A Russian hacking team known as Cold River targeted three nuclear research laboratories in the United States last summer, according to Internet records from JEE News and five cybersecurity experts.
Between August and September, as President Vladimir Putin signaled that Russia would be willing to use nuclear weapons to defend its territory, Cold River acquired the Brookhaven (BNL), Argonne (ANL) and Lawrence Livermore National Laboratories (LLNL). ), according to Internet records. Hackers were shown creating fake login pages for each institution and emailing nuclear scientists to reveal their passwords.
JEE News was unable to determine why the labs were targeted or whether any intrusion attempts were successful. A BNL spokesperson declined to comment. LLNL did not respond to a request for comment. An ANL spokesman referred questions to the US Department of Energy, which declined to comment.
Cold River has stepped up its hacking campaign against Kyiv’s allies since the attack on Ukraine, according to cybersecurity researchers and Western government officials. The digital blasts against US labs came as UN experts entered Russian-controlled territory of Ukraine to inspect Europe’s largest nuclear power plant and assess the risk of what both sides said was a near miss. In the midst of intense shelling, catastrophic radiation damage can occur.
Cold River, which first appeared on the radar of intelligence professionals after targeting the UK Foreign Office in 2016, has been involved in dozens of other high-profile hacking incidents in recent years, according to interviews with nine cybersecurity firms. Is. JEE News traced the email accounts used in his hacking operations between 2015 and 2020 to an IT worker in the Russian city of Sktivkar.
“This is a major hacking group you’ve never heard of,” said Adam Myers, senior vice president of intelligence at US cyber security firm CrowdStrike. “They are involved in directly supporting the Kremlin’s information operations.”
Russia’s Federal Security Service (FSB), the domestic security agency that also runs espionage operations for Moscow, and the Russian Embassy in Washington did not respond to email requests for comment.
Western officials say the Russian government is a world leader in hacking and uses cyber espionage to spy on foreign governments and industries to gain a competitive advantage.

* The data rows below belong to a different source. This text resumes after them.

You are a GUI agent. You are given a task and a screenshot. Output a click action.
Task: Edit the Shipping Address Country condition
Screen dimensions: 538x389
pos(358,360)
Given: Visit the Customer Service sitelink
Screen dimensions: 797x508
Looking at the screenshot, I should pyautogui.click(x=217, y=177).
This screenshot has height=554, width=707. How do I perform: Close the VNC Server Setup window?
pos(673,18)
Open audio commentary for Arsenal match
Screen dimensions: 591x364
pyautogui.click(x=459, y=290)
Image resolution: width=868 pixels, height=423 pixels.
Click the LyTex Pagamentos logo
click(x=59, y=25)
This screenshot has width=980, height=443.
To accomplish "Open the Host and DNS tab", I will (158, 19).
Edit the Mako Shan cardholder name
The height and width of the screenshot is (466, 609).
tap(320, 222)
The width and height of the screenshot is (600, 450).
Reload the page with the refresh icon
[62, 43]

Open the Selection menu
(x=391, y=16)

However, Moscow has consistently denied that it carried out hacking operations.
JEE News showed their findings to five industry experts who confirmed Cold River’s involvement in the nuclear labs hack attempt based on shared digital fingerprints.
The US National Security Agency (NSA) declined to comment on Cold River’s activities. Britain’s Global Communications Headquarters (GCHQ), its NSA equivalent, had no comment. The Foreign Office declined to comment.
‘Intelligence Collection’
In May, Cold River hacked and leaked the emails of the former head of Britain’s MI6 spy service. According to cybersecurity experts and Eastern European security officials, it was one of several ‘hack and leak’ operations last year by Russian-linked hackers that exposed secret communications in Britain, Poland and Latvia.

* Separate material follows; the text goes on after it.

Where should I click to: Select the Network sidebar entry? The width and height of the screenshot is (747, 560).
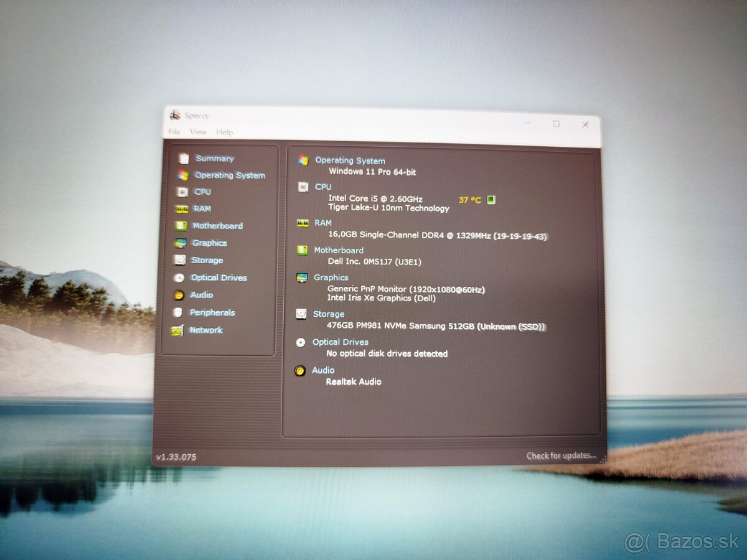(205, 330)
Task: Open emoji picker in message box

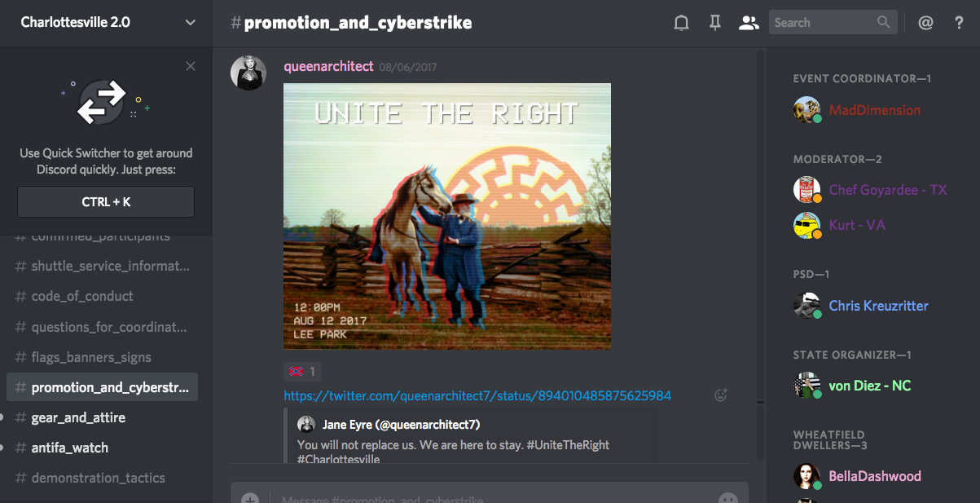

In another recent espionage operation targeting critics of Moscow, Cold River registered domain names designed to mimic at least three European NGOs involved in war crimes, according to French cybersecurity firm SEKOIA.IO. were investigating.
The hacking efforts involving the NGO came just before and after the October 18 release of a report by an independent UN commission of inquiry that found Russian forces committed “massive” human rights abuses in the early weeks of the Ukraine war. were responsible for the “majority”. What Russia has called a special military operation.
In a blog post, SEKOIA.IO said that, based on its targeting of NGOs, Cold River “contributes to the collection of Russian intelligence on identified war crimes evidence and/or international justice procedures.” trying to put.” JEE News was unable to independently confirm why Cold River targeted the NGOs.
The Commission on International Justice and Accountability (CIJA), a non-profit organization founded by a veteran war crimes investigator, said it had been repeatedly hacked by Russian-backed hackers over the past eight years. Have targeted and without success. Two other NGOs, the International Center of Nonviolent Conflict and the Center for Humanitarian Dialogue, did not respond to requests for comment.
The Russian Embassy in Washington did not return a request for comment about the hack attempt against CIJA.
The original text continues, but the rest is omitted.